Berita palsu, penyebar kebohongan, dan kecerdasan buatan

AR Wasil
2 min readJan 3, 2017

--

Tengah kota memang ramai. Jelas sekali terlihat mata dan kita berada di dalamnya. Terlintas di kepala, bagaimana dengan tengah kota dalam dunia maya. Kalau media sosial kita ibarat kan kota, mungkin news feeds jadi alun alun nya. Disana terlihat ramai pula aktivitasnya. Ada yang mendiskusikan politik pilkada, ada yang mendemonstrasikan makanan yang terlihat syedap-tasty, di sudut lainnya ada pula yang tertatap sedih merenungkan saudara kita yang sedang tertimpa bencana. Aktifitas tengah kota media sosial sangat ramai. Deras sekali arusnya. Kita yang berada di tengahya serasa dipanggil kesana kemari, semua berteriak ingin dikunjungi atau sekedar meminta perhatian.

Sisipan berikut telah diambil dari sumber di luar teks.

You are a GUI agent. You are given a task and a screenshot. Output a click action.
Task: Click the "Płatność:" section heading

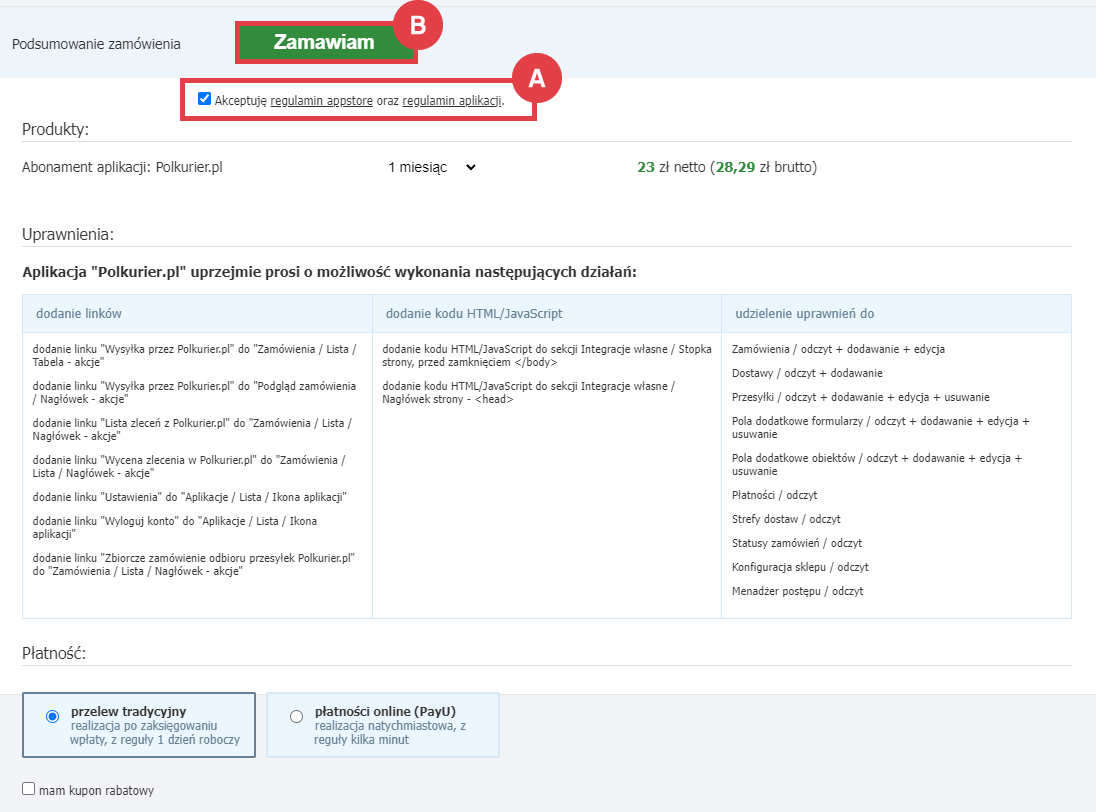50,650
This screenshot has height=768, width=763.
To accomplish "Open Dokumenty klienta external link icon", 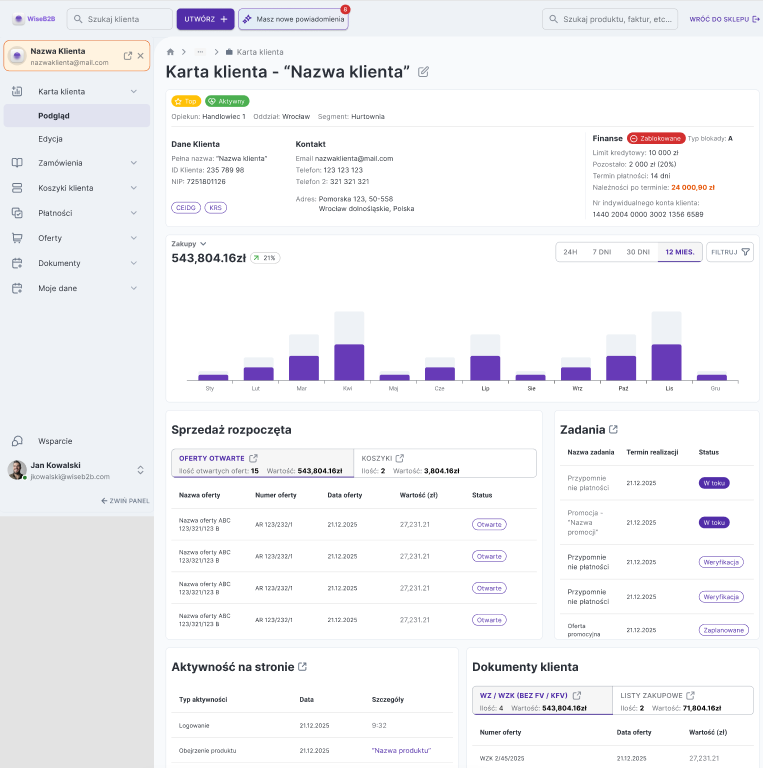I will click(x=587, y=667).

Tertarik kembali ke dunia nyata, sejenak saya teringat mengenai isu yang sedang ramai diperbincangkan di ibukota. Berita palsu, penyebar kebohongan, dan kecerdasan buatan. Semua topik ini berada dalam dunia maya, dunia yang tak terlihat oleh mata, tak terasa oleh indera perasa dan tak terbayang jelas oleh pikiran biasa.

Kembali..

Di setiap keramaian, selalu ada celah keributan. Diperhatikan lebih teliti, ada satu atau dua sumber keributan yang bersembunyi, berjalan santai, mengintip dari kejauhan, siap siaga untuk beraksi memanaskan arena.

Waspada, karena sosok ini lah yang selalu meramaikan acara, membakar suasana dan menggiring obrolan ke arah negatif yang ujungnya adalah keributan.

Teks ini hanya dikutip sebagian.